10 Early Signs of a Good Relationship

You’ve been seeing each other for a few weeks but you don’t know if this is the right partner for you. What are the early signs of a good relationship?

We talk about red flags in relationships all the time, but what about the early signs of a good relationship? We always look towards the negative, which isn’t necessarily a bad thing. But we also need to look towards the positive qualities you should have in a relationship.

Yes, there are times when you know right away; this relationship isn’t going to work, and then there are times when it’s not so clear.

Have there been times at the beginning of the relationship where you think everything is amazing and that this person brings out the best in you? Then, after a couple of months, the honeymoon phase slowly fades, and tiny red flags pop up. They were always there, but you weren’t paying attention to them, or if you saw them, you pushed them to the side.

# You compromise with each other

A relationship consists of two people, I know, shocking news. But many people forget this and assume their opinion is the only one that matters. A sign of a good relationship is if you’re able to compromise with your partner and meet each other halfway.

# You feel yourself around them

On first dates, we’re all nervous wrecks, but after you see the person a couple of times, you relax a bit. This is a crucial sign that you feel you can be yourself around them. If date after date, you notice you’re always tense and nervous; maybe this isn’t the person for you.

# You have a good feeling about it

Your gut knows. It really does. If you feel comfortable and happy around this person, this is a positive sign of a good relationship. But if you have even the smallest of feeling that something isn’t right, listen to yourself.

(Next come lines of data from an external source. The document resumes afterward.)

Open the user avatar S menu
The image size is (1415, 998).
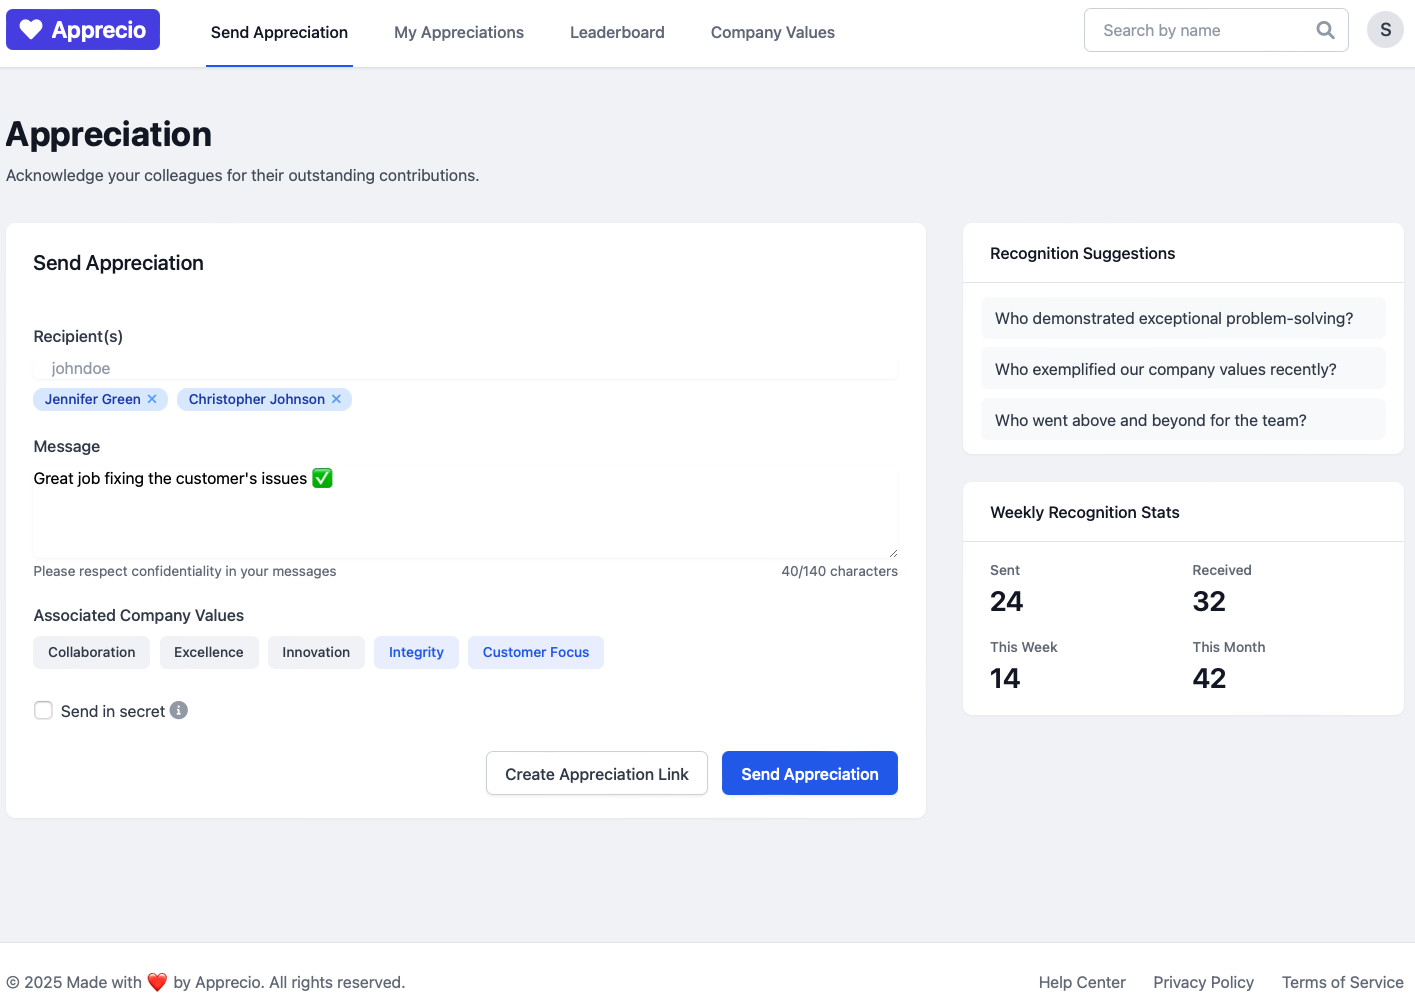[x=1385, y=30]
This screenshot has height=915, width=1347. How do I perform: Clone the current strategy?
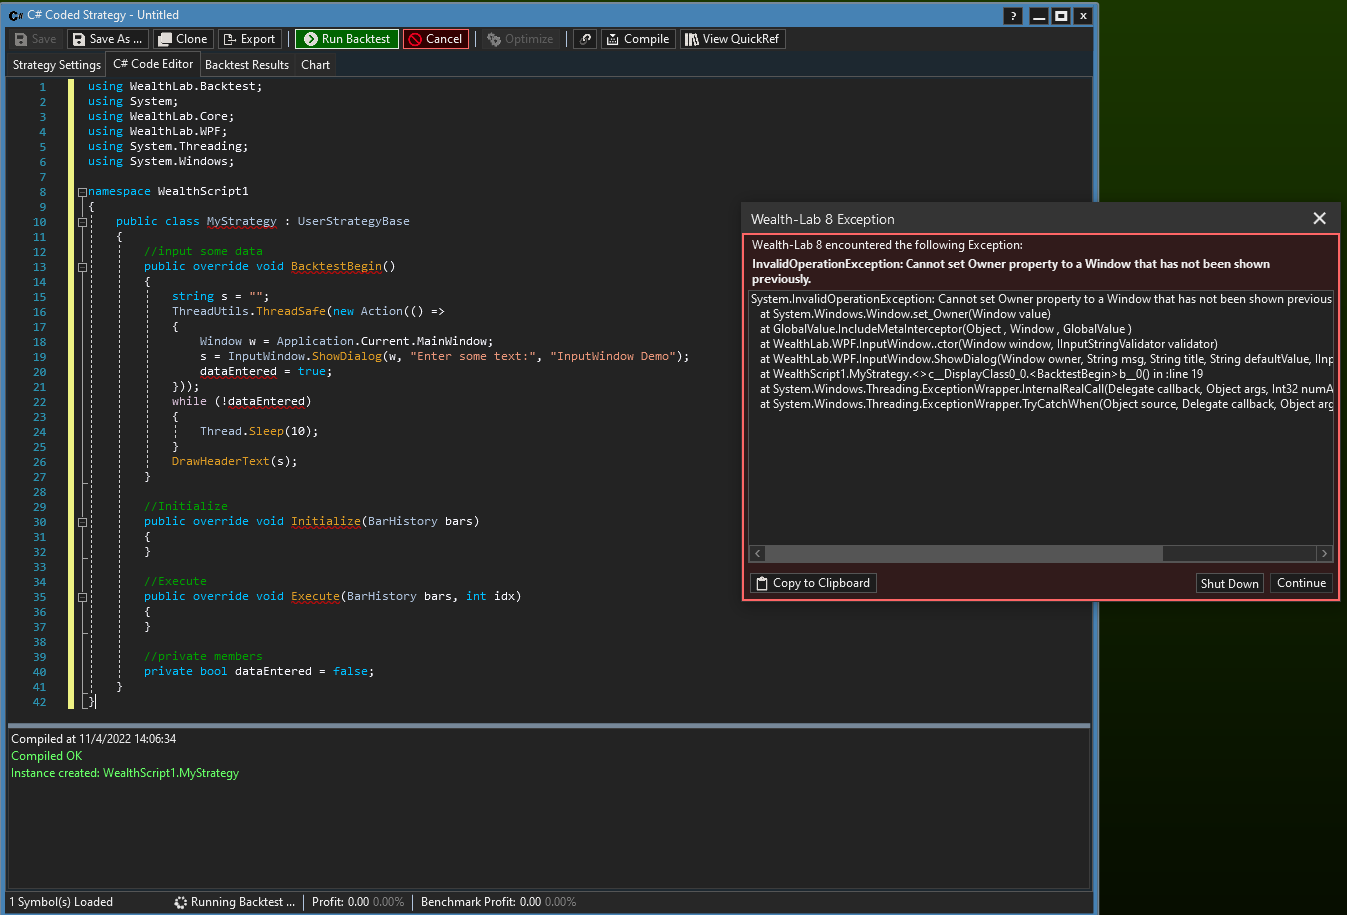183,39
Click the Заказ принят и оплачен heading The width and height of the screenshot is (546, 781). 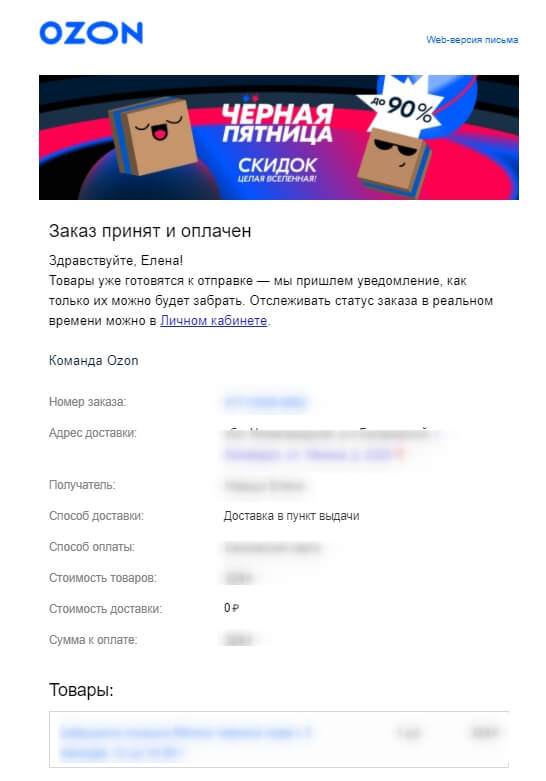(150, 231)
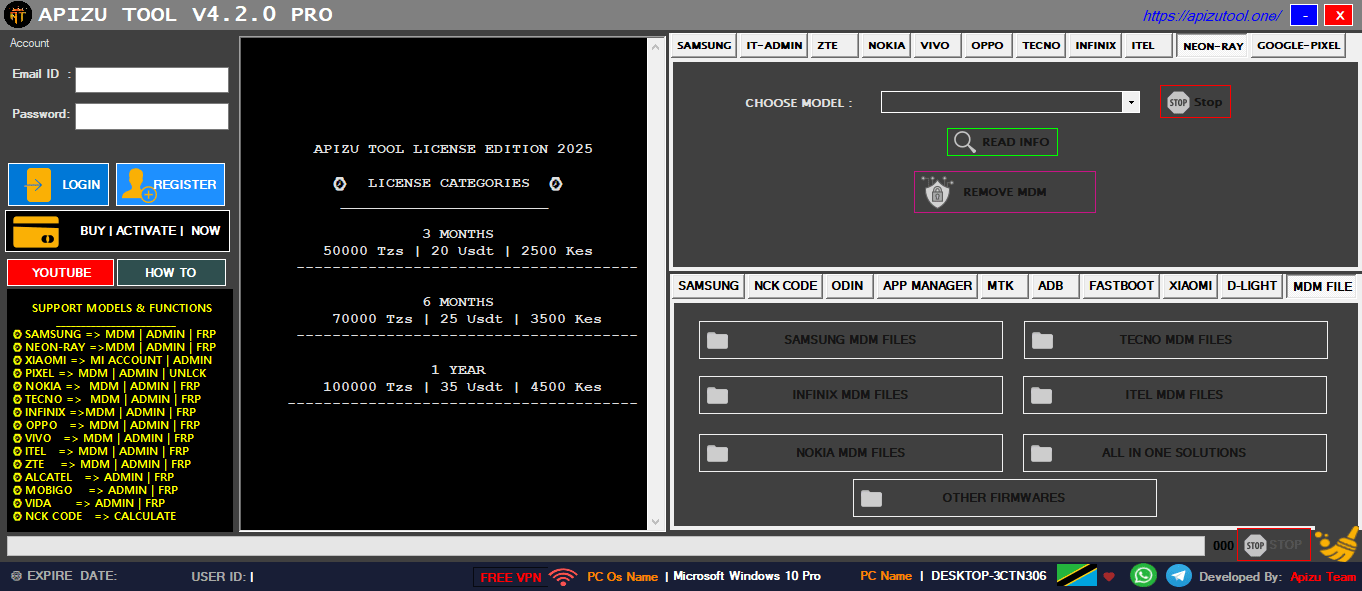Switch to the FASTBOOT tab
Screen dimensions: 1362x591
point(1120,285)
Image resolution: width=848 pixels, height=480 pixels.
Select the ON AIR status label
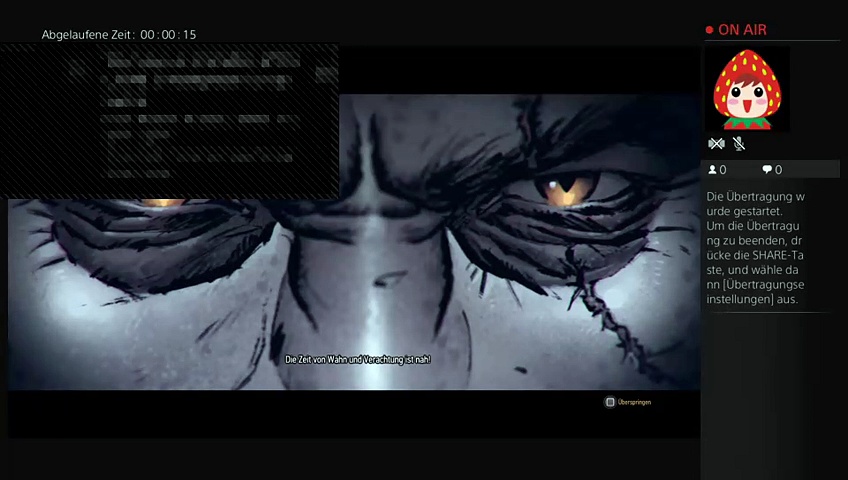point(742,30)
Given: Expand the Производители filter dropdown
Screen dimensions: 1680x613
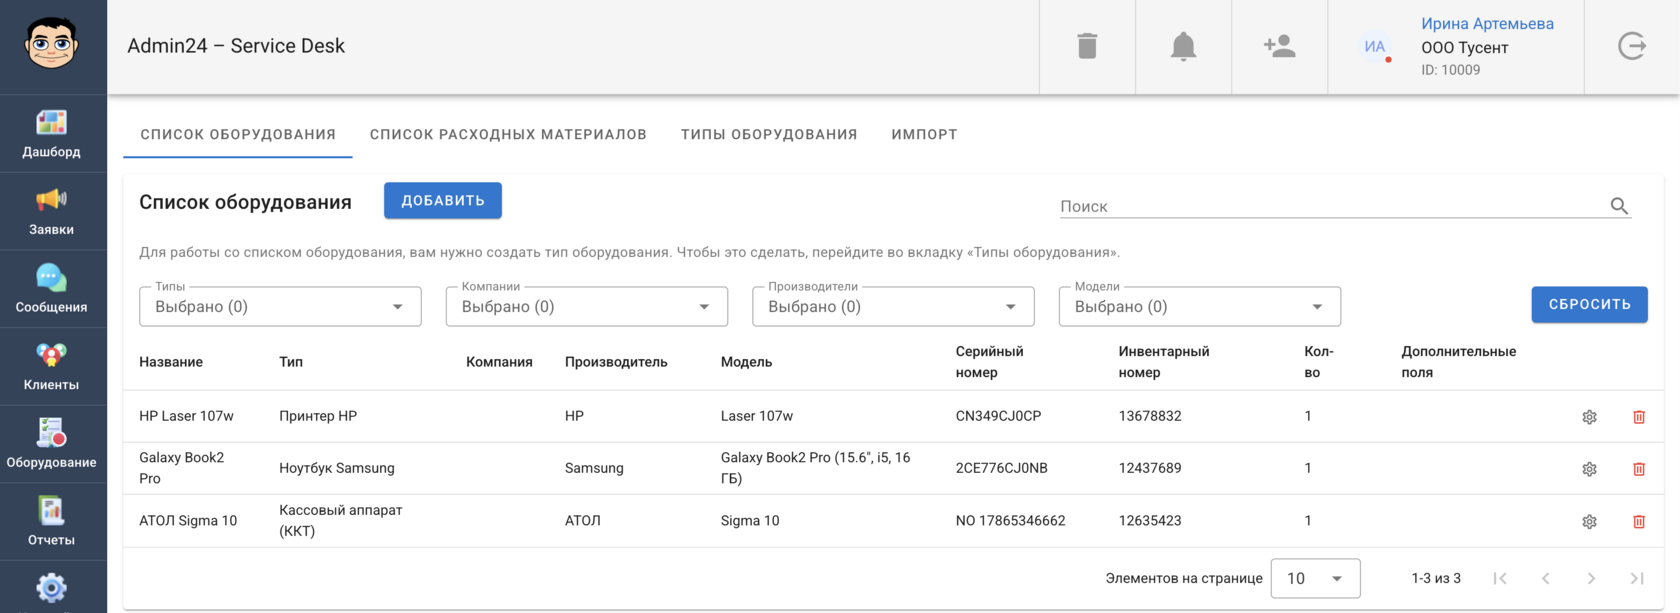Looking at the screenshot, I should click(x=893, y=307).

# You make time for each other

Today, everyone has busy lives and attempt to cram everything in. I get it. What makes a healthy relationship is that you both make an effort to spend time together. Even when you have a busy day, you squeeze in a couple of minutes for a text or phone call to let the other person know you’re thinking of them.

# You have similar interests

Now, people can still be in healthy relationships and enjoy different things. What makes those relationships work is that both people respect each other’s hobbies. But even opposite people have things they agree on. It definitely helps if you share some similar passions.

# It’s not just about sex

Sex is a lot of fun, but you don’t want this person only for sex. You want to hang out with them after; you want to cuddle away the day in bed. This isn’t something you feel you need to run from after the deed is done. If your partner is quickly getting dressed and leaving after sex, there’s something missing.

# You think they’re funny

There’s so much in this world to cry and be angry about, and your partner should be the one person you can laugh with. Sharing the same sense of humor is really important and often gets ignored. If you laugh at the same things, it shows you’re on the same wavelength.


# You can communicate with your partner

Communication is key when it comes to a healthy relationship. You may meet someone you really like, but you both struggle with communication… this happens a lot. It’s not a deal-breaker, but it means you should actively work on your communication skills. Obviously, it helps if you can communicate right off the bat but this can be worked on.

# You feel comfortable talking about your past

Everyone has a past, and most of us carry some baggage; this is a part of life. If you’re in a good relationship, you feel comfortable discussing your past and opening up to this person. You don’t feel they will judge you or use your past against you in any way.

# They listen


Well, you should listen too. It’s not a one-way street. Though it’s a new relationship, a great sign is that your partner actively listens to you, and vice versa. They don’t look at their phone and give one-word replies; they’re truly interested in what you have to say and give feedback.